[prev in list] [next in list] [prev in thread] [next in thread]
List: openjdk-openjfx-dev
Subject: Re: Custom InputControl w/o char->string conversion
From: David Grieve <david.grieve () oracle ! com>
Date: 2019-03-26 13:35:08
Message-ID: 6f6c60ed-61a0-1b93-9806-f961a557c312 () oracle ! com
[Download RAW message or body]
Have you looked at javax.security.auth.Destroyable?
On 3/26/19 9:07 AM, Finn Herpich wrote:
> Hi Nicolas,
>
> thanks for the long write up. I'm indeed working with a lot of C# in
> the last year, but that is a pure accident, to reproduce the
> SecureString-class was not my intention.
> I'm totally aware of the problems you are listing, but sadly I've to
> handle sensitive information which force me to reduce the attack
> surface to a bare minimum for certain values. If an attacker has full
> access to my process, as you said, it is game over; However I'm trying
> to reduce the points in time where a value could get leaked to a
> pagefile or whatever you can think of to be recovered later by memory
> forensics and such. I know that I'm limit to how the OS handles
> memory, memory access rights within the system, etc. and I've talked
> to multiple penetration testers/security analysts in the past few weeks.
>
> So coming from that requirement I did some tests with char arrays in
> java which I at least could overwrite quickly enough to minimize the
> points in time where it could be read and wasn't able to find any
> traces left in memory (as you also mentioned with the .fill method).
> However using OpenJFX controls I found my inputs multiple times in
> memory afterwards, which lead me to the
> com.sun.javafx.tk.quantum.GlassViewEventHandler class where the input
> event is converted into a string and I somehow have the impression
> that it would be some major work to get this out of the event flow for
> a specialized control.
>
> In the worst case I've to go back to C++, where it is hard to write
> secure code, or Rust/Go which don't have such a wonderful and easy
> deployable cross platform GUI like Java does with openjfx.
>
> Cheers,
> Finn
>
> On 26.03.19 12:49, Nicolas Therrien wrote:
> > Hi Finn,
> >
> > I assume you are coming from a C# background and looking for a
> > SecureString equivalent in Java.
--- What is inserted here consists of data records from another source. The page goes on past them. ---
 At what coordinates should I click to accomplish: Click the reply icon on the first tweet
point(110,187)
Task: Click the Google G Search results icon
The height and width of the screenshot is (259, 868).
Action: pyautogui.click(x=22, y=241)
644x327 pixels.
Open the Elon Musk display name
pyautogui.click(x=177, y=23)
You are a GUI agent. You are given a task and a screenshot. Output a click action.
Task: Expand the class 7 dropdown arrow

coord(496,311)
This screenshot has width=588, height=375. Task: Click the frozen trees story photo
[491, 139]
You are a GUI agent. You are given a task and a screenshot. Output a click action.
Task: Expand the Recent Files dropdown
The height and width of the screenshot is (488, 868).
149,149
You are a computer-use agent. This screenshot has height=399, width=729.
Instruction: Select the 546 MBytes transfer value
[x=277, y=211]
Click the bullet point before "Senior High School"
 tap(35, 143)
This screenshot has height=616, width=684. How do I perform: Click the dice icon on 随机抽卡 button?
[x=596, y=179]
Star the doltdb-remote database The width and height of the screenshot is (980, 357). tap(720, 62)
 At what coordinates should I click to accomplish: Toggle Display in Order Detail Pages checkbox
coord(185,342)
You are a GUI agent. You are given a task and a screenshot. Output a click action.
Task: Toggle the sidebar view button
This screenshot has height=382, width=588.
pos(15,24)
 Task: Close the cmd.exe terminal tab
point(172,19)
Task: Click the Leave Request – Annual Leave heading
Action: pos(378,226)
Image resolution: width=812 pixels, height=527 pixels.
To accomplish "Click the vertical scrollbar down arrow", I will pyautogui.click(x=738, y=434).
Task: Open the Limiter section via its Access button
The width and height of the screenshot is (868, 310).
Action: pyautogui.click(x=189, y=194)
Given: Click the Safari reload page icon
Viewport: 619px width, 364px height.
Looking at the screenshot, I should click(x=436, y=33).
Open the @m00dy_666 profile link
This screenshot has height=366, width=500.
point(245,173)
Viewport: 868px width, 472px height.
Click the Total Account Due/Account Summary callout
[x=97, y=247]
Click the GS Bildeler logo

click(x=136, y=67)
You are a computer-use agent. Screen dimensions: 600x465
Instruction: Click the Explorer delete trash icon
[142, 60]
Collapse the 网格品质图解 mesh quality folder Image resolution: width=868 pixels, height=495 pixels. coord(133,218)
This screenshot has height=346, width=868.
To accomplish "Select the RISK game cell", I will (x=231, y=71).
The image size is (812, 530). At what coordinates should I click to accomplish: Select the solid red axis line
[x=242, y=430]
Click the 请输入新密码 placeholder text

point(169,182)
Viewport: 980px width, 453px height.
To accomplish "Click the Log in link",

Check out this:
> > https://github.com/OWASP/passfault/blob/master/core/src/main/java/org/owasp/passfault/impl/SecureString.java \
> >
> >
> > You could write your own javafx component with OWASP SecureString and
> > achieve the same result as in C#.
> >
> > Hopefully this answers your question.
> >
> > That being said, what you said about being faster than garbage
> > collection and again assuming you had SecureString in mind, makes me
> > think you might not really understand the purpose of SecureString in
> > C#. It does NOT guarantee that an attacker would not be able to see
> > the string if they had access to the application's runtime memory.
> > Think about it: if you can TYPE your password, there was a byte array
> > containing your clear text password before it was put in the
> > SecureString. And then if you can USE that password (during a
> > database connection), there was a byte array containing your clear
> > text password when you sent it to the driver. A simple breakpoint in
> > the right spot and a heap dump would reveal your password, always.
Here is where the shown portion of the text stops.